The Constitutionality of any law always brings about heated debates and plenty of scathing statements from both sides. In the case of DNA sampling, it may be hard to believe but the law enforcement community is still wrestling with the best ways to handle certain situations. The 2009 case of Alonzo King created a 2013 Supreme Court decision that is still a hotly debated topic in the legal world.
The Case Of Alonzo King
In 2009, Alonzo King was arrested for waving a gun around in a crowd. After his arrest, the police took a DNA sample from King and it wound up matching the DNA sample for a person who committed a rape in 2003. King was arrested and tried for the rape as well as his original menacing charge, and that incident set off a series of debates.
In 2009, it was not assumed that the police were allowed to take a DNA sample from someone they had arrested without a warrant. But in 2013, the United States Supreme Court upheld both of King’s conviction and ruled that the police could take DNA samples from arrestees without a warrant.
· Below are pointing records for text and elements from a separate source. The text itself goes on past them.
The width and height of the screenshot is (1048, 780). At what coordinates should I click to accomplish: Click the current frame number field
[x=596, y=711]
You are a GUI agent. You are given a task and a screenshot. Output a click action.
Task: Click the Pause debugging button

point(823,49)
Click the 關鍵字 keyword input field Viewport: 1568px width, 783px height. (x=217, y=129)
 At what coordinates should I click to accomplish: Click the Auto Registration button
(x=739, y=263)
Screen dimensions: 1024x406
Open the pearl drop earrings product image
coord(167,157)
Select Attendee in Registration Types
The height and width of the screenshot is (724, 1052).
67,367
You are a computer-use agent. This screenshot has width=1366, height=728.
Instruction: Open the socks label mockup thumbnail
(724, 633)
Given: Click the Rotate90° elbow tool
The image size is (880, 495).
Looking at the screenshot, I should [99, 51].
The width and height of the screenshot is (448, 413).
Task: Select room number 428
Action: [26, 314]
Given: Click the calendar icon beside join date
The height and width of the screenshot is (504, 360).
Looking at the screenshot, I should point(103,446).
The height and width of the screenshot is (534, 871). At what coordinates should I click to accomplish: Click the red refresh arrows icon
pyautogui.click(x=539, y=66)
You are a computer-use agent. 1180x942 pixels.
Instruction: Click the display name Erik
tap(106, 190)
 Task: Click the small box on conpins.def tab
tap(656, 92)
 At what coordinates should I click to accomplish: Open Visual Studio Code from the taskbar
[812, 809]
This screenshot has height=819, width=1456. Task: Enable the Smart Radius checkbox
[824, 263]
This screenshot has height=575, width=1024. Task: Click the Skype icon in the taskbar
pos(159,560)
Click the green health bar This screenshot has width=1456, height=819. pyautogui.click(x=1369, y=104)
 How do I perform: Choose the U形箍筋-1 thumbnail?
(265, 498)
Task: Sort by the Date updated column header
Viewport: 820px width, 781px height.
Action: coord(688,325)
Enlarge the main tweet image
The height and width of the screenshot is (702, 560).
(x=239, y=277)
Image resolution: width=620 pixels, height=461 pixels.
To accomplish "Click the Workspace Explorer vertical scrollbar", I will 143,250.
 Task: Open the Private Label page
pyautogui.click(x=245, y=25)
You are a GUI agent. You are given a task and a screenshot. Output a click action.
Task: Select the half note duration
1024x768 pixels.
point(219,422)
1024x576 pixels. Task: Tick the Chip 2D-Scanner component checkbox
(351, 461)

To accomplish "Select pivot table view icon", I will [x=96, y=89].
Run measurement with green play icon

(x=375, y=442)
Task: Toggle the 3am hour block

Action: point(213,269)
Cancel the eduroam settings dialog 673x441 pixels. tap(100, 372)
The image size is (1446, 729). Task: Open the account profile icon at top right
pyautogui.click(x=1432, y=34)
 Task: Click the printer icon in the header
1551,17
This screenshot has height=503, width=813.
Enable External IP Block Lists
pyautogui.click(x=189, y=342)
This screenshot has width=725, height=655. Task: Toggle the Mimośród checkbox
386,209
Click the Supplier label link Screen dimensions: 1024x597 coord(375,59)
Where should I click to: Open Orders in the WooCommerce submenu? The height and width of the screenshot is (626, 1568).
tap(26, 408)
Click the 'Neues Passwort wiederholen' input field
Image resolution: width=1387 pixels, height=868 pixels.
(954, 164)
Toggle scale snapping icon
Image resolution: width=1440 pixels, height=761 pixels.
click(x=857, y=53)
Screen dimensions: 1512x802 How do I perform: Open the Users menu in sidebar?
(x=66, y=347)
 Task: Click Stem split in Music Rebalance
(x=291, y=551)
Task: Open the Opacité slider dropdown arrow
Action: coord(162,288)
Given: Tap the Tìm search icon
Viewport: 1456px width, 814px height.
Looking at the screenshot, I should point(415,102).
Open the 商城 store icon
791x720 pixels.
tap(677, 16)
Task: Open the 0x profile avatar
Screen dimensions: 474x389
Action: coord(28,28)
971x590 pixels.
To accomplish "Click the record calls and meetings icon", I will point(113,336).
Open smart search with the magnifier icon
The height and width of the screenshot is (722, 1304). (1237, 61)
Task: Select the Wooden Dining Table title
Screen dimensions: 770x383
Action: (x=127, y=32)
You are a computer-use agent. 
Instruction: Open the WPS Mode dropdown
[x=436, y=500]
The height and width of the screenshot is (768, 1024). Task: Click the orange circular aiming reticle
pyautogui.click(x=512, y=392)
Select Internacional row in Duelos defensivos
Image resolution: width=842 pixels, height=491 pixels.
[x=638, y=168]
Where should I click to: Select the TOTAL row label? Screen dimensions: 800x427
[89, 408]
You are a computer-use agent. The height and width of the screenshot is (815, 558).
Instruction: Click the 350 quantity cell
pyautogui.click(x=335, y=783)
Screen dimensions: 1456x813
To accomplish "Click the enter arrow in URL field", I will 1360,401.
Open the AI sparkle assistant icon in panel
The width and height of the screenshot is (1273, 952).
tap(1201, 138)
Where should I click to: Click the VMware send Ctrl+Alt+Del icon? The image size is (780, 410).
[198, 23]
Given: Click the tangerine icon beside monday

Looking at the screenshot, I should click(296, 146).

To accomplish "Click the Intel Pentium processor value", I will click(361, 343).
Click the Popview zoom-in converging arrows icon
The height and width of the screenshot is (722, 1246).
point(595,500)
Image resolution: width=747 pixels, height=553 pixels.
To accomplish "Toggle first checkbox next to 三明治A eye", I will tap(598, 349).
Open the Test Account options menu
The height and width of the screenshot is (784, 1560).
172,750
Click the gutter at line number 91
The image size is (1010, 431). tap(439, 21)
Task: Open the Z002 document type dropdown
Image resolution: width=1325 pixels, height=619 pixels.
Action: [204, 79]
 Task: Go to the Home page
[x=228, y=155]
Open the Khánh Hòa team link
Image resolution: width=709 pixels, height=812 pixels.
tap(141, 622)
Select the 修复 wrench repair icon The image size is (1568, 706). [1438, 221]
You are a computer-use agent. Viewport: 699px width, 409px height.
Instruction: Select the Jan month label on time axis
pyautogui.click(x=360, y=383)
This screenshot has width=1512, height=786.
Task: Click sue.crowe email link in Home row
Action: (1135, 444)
In an ironic twist, the court that ruled on King’s rape case acquitted King because the court ruled that the police needed a search warrant for the DNA sample. Specifically, the court ruled that there was no specific reason to attach King to that case without the DNA, which made the use of the DNA illegal.
The Fourth Amendment
Much of King’s defense for the rape case centered around the Fourth Amendment to the Constitution. That amendment states that no one should be subjected to an unreasonable search and seizure without a warrant. The Supreme Court noted that using a cotton swab to take DNA from a suspect is not unreasonable search and seizure.
Opponents of the new 2013 ruling said that the lack of force that comes with getting a DNA sample has nothing to do with the legality of it. Using DNA to match criminals to crimes for which they have not been formally arrested makes the use of DNA unreasonable in those cases.
The Bottom Line
At least 30 states and the federal government have laws in place that allow the police to legally take a DNA sample during an arrest. It is possible that if you are arrested in one of the states that does not have its own law on DNA sampling in effect, that you might not get your DNA taken. But as time has gone by, more and more police departments across the country are making DNA samples an automatic part of the arrest process.
The debate about using DNA to prosecute cold cases still rages on and it is expected to rage on for some time. While it is legal for any police department in the country to take the DNA of a suspect that is being arrested, getting positive results for those DNA samples in association with a cold case still on the books does not always guarantee a successful arrest and prosecution.